12. This conclusion appears to me to be in consonance with the start of limitation laid down in Section 48, Civil Procedure Code, which specifically states that the limitation of twelve years is to start from the date of the decree sought to be executed. Under Section 48, Civil Procedure Code, it cannot be argued that an appeal against a decree which imperils the decree sought to be executed would furnish a fresh start of limitation. It is difficult to hold that the limitation for twelve years should start from the date of the decree sought to be executed while under Article 182(2) it should start from the date of the decision of an order or decree which imperils the decree sought to be executed. It is true that Article 182(2) does not use the words 'sought, to be executed' but these words in this Article were, in my opinion, unnecessary inasmuch as reading Clause (2) with column 1 the necessary inference is that it relates to a decree sought to be executed.

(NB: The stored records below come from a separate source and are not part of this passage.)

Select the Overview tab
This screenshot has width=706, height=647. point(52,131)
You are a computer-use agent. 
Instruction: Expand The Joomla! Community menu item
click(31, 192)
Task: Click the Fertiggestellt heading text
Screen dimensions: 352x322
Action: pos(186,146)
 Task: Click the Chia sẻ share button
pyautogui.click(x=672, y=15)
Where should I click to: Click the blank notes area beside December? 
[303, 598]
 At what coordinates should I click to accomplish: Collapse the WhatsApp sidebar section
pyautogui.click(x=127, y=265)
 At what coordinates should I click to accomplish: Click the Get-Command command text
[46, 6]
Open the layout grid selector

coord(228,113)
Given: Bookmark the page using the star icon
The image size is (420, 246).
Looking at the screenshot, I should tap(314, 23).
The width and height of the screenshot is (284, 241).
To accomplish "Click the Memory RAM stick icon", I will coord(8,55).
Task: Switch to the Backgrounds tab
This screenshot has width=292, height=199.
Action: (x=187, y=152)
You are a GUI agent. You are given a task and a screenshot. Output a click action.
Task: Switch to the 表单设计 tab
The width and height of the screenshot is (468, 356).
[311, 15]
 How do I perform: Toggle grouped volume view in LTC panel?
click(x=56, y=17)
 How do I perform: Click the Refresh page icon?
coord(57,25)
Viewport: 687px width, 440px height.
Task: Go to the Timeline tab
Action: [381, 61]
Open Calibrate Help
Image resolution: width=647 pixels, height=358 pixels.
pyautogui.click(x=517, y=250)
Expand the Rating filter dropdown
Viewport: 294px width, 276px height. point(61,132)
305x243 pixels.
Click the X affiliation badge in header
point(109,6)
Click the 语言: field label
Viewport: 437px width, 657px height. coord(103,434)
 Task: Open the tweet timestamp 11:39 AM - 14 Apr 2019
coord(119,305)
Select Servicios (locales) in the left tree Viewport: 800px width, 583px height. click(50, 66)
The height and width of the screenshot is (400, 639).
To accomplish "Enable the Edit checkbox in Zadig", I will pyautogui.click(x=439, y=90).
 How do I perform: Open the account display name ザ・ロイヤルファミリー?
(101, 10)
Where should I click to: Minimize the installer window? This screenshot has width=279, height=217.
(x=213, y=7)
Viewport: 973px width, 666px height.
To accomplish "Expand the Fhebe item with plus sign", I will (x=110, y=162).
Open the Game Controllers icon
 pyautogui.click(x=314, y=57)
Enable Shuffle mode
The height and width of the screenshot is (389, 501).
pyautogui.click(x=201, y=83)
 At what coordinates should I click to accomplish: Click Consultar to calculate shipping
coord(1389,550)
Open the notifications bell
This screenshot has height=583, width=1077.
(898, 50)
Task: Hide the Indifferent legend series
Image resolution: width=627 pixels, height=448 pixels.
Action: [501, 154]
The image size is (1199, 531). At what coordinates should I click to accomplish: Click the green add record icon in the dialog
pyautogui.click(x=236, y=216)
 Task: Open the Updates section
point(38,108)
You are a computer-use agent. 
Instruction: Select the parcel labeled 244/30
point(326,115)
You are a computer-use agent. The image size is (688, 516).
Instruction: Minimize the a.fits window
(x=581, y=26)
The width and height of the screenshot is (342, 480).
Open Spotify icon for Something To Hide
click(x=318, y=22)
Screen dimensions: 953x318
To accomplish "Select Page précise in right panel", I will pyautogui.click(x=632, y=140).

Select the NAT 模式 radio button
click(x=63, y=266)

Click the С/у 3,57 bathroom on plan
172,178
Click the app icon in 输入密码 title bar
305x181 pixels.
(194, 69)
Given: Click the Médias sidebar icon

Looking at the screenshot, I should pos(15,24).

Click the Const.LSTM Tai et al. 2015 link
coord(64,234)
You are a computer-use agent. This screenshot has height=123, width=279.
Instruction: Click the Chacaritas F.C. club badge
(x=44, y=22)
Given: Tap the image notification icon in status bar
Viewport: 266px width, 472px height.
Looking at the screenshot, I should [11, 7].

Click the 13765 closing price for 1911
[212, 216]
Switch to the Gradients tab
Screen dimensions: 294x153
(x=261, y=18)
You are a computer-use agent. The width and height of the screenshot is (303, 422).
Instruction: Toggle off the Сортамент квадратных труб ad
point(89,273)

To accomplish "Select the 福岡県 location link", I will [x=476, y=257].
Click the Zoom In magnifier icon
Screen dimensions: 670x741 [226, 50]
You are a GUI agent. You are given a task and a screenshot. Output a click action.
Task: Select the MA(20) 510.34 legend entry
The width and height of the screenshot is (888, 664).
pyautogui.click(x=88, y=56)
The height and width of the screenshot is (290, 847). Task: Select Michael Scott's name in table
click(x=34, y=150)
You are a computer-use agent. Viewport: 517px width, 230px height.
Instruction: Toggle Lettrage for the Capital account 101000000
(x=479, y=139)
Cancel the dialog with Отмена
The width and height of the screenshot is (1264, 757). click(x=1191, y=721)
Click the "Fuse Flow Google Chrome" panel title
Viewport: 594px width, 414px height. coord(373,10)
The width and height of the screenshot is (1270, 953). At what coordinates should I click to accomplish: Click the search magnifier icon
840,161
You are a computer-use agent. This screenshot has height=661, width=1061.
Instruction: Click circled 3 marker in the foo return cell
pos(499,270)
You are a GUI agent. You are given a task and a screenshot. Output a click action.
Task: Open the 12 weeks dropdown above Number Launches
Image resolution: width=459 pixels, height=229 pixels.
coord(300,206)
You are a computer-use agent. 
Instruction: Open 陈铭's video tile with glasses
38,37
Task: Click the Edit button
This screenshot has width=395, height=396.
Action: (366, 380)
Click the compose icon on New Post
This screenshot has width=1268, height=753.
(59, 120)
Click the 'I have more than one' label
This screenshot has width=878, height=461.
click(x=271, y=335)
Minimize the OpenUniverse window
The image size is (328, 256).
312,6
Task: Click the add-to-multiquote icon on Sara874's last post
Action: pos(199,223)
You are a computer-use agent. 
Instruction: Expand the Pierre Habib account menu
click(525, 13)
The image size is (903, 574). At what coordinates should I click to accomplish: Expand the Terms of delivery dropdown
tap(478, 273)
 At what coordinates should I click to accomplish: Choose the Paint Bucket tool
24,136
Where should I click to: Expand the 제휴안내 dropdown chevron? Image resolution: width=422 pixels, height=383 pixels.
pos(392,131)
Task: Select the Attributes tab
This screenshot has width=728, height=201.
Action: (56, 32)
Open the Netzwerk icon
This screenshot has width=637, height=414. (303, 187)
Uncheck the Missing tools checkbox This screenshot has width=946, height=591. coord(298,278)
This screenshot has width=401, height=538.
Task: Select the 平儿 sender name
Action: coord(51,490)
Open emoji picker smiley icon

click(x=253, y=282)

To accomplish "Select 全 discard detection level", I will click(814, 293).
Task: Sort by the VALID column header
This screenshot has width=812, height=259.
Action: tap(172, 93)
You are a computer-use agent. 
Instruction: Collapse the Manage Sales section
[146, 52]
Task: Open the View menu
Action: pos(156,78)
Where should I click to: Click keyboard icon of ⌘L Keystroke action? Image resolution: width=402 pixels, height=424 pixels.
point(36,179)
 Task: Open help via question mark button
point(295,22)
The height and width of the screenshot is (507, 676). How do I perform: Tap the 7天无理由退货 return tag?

13. The learned counsel on behalf of the decree-holder then advanced another argument in support of his contention. He urged that although no appeal was filed against the decree passed in accordance with the award in the present case but that decree was so directly and intimately connected with the order under appeal that the acceptance of the appeal against the order would have made the decree automatically ineffective and therefore it must be held that under Clause (2) an appeal againstsuch an order starts fresh limitation for execution of the decree.
It is urged that Civil Procedure Code in Order 20 gives cases in which a Court-may pass a preliminary decree in a suit. Under Section 97, Civil Procedure Code, an appeal lies against such a preliminary decree and if it is not filed then the rights decided therein could not be questioned in an appeal against the final decree. If a preliminary decree is see aside or modified then the final decree passed during the pendency of the appeal is superseded whether an appeal against the final decree was filed or not. This is correct. In substance the same situation arises under Section 17 read with Section 39(vi) of the Indian Arbitration Act.
In support of his contention the learned counsel for the decree-holder relies on certain decisions relating to decrees passed under the Civil Procedure Code and to my mind these decisions are relevant in the present case. The learned counsel has relied on Ramesh Chandra v. Seth Ghanshiam Das, (S) AIR 1955 All 652 (S). In this case it has been laid down that the final decree merely carries into fulfilment the preliminary decree passed in the suit and if an appeal against the preliminary decree succeeds then the final decree based upon it also falls to the ground.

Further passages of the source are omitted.